__EXERCISE BRIEF__. Nothing but the lines from the start of the records through the line that contains "You are a computer-use agent. Image" is to be copied, and each is to be copied exactly.

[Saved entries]
+ + +

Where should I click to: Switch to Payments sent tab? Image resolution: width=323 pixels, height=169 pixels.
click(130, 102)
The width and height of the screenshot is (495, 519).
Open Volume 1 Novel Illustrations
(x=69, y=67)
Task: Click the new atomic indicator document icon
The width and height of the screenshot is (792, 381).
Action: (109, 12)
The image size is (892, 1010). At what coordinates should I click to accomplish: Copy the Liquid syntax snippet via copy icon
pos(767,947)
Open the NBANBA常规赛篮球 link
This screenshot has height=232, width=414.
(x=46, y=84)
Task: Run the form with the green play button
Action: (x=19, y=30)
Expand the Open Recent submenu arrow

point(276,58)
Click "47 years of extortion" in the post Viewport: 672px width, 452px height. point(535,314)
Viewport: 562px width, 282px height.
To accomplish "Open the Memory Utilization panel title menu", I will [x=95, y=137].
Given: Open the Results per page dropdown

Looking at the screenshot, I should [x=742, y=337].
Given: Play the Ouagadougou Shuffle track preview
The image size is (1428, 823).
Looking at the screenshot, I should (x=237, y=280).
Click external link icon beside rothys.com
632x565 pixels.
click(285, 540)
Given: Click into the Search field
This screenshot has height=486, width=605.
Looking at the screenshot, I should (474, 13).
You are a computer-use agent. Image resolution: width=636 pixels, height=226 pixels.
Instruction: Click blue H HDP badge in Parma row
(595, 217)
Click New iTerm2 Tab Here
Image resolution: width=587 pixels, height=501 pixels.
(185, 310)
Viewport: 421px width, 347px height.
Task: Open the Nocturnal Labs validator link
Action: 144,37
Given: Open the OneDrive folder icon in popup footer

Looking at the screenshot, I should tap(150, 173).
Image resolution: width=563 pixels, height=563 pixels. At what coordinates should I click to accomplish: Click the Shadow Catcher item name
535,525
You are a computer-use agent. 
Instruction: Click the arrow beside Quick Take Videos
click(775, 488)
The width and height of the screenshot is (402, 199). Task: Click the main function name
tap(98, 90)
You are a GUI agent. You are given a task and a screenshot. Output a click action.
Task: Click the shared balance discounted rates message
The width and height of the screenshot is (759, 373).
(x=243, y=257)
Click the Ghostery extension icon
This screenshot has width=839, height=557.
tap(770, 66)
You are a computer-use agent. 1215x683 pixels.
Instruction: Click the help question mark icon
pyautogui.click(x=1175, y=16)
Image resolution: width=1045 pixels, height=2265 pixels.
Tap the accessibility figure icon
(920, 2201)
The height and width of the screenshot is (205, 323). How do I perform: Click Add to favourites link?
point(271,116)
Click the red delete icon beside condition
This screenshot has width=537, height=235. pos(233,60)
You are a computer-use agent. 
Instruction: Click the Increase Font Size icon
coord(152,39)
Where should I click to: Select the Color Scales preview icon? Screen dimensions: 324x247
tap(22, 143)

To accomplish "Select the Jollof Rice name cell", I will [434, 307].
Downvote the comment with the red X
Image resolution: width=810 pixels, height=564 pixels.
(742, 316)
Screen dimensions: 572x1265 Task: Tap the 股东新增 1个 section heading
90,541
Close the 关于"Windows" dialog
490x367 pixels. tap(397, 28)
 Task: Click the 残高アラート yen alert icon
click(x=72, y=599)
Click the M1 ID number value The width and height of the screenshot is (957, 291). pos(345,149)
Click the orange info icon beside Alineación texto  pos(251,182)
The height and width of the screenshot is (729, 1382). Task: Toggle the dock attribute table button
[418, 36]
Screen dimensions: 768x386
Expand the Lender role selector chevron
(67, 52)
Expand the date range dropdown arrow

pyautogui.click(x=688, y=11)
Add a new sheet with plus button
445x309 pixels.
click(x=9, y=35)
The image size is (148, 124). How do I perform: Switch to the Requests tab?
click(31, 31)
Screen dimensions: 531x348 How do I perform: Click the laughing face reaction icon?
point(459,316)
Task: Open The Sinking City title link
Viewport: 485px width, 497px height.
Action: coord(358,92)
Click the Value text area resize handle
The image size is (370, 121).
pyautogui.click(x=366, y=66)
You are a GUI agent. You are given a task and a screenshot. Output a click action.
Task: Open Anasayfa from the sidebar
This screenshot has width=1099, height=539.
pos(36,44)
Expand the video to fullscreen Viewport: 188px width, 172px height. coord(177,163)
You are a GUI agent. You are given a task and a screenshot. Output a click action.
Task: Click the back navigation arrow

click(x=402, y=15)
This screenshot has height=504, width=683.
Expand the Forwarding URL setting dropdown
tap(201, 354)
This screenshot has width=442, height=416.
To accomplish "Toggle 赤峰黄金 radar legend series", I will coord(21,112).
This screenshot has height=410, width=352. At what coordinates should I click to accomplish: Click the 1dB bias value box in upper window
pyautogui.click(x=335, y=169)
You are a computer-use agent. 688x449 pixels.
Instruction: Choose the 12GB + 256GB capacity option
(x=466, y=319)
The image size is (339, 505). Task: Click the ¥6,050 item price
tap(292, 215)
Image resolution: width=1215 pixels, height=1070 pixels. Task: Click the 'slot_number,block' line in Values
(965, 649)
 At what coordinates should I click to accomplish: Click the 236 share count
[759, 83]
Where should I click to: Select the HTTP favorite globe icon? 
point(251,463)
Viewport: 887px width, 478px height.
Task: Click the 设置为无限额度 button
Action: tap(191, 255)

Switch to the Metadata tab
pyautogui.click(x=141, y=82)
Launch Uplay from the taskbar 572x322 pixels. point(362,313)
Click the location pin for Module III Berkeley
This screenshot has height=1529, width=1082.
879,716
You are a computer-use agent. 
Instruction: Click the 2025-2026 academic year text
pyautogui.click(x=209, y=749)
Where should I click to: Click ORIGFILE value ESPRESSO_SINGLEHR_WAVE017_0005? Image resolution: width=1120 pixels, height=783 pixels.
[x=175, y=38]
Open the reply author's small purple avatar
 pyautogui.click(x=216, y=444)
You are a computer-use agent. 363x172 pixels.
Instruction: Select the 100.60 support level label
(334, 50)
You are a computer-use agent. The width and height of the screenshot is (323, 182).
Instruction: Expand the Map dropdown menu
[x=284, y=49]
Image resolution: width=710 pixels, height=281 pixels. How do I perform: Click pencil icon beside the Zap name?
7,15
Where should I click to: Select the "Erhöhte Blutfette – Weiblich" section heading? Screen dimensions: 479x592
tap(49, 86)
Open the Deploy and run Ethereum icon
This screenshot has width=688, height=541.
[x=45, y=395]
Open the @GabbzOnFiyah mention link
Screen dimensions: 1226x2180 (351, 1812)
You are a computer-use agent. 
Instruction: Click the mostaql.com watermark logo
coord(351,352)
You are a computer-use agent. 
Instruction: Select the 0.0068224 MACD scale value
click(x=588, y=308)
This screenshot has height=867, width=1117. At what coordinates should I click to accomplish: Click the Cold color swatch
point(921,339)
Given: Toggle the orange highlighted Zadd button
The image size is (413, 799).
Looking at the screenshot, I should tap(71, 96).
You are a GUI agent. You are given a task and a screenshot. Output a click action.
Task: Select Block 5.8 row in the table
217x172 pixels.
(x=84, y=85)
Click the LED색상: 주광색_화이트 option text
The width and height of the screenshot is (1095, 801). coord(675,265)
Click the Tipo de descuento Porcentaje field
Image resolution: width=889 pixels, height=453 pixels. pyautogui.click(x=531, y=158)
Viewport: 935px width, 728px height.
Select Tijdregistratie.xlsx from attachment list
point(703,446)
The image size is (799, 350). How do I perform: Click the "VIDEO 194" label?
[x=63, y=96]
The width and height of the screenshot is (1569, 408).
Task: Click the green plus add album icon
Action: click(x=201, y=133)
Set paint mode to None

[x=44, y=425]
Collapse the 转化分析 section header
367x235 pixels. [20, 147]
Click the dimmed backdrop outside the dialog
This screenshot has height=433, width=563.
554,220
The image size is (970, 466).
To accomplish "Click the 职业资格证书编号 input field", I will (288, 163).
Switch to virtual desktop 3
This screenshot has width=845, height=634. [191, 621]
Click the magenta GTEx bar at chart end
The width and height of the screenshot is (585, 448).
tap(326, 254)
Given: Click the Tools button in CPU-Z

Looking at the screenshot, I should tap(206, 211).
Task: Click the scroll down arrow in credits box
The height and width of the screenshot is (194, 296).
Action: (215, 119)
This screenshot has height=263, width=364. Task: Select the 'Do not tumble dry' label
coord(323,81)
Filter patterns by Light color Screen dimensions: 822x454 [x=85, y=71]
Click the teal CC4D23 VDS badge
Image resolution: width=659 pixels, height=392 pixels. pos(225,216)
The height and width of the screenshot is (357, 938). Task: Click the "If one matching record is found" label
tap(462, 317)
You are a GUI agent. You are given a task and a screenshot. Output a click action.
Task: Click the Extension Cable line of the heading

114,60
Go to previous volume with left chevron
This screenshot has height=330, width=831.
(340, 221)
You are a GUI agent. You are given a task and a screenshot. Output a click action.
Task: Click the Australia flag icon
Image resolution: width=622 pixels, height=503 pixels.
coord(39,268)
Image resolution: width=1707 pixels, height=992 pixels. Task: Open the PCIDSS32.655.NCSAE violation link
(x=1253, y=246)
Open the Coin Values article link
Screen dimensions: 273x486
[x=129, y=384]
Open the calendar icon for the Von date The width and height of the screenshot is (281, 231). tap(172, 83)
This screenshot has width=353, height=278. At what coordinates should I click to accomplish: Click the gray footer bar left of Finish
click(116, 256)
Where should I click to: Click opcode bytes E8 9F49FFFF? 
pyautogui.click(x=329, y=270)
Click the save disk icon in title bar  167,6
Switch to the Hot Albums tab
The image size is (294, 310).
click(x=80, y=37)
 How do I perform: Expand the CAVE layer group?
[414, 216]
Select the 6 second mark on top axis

+ + +

__EXERCISE ANSWER__.
Where should I click to: Switch to Payments sent tab? Image resolution: width=323 pixels, height=169 pixels.
click(130, 102)
The width and height of the screenshot is (495, 519).
Open Volume 1 Novel Illustrations
(x=69, y=67)
Task: Click the new atomic indicator document icon
The width and height of the screenshot is (792, 381).
Action: (109, 12)
The image size is (892, 1010). At what coordinates should I click to accomplish: Copy the Liquid syntax snippet via copy icon
pos(767,947)
Open the NBANBA常规赛篮球 link
This screenshot has height=232, width=414.
(x=46, y=84)
Task: Run the form with the green play button
Action: (x=19, y=30)
Expand the Open Recent submenu arrow

point(276,58)
Click "47 years of extortion" in the post Viewport: 672px width, 452px height. point(535,314)
Viewport: 562px width, 282px height.
To accomplish "Open the Memory Utilization panel title menu", I will [x=95, y=137].
Given: Open the Results per page dropdown

Looking at the screenshot, I should [x=742, y=337].
Given: Play the Ouagadougou Shuffle track preview
The image size is (1428, 823).
Looking at the screenshot, I should (x=237, y=280).
Click external link icon beside rothys.com
632x565 pixels.
click(285, 540)
Given: Click into the Search field
This screenshot has height=486, width=605.
Looking at the screenshot, I should (474, 13).
You are a computer-use agent. Image resolution: width=636 pixels, height=226 pixels.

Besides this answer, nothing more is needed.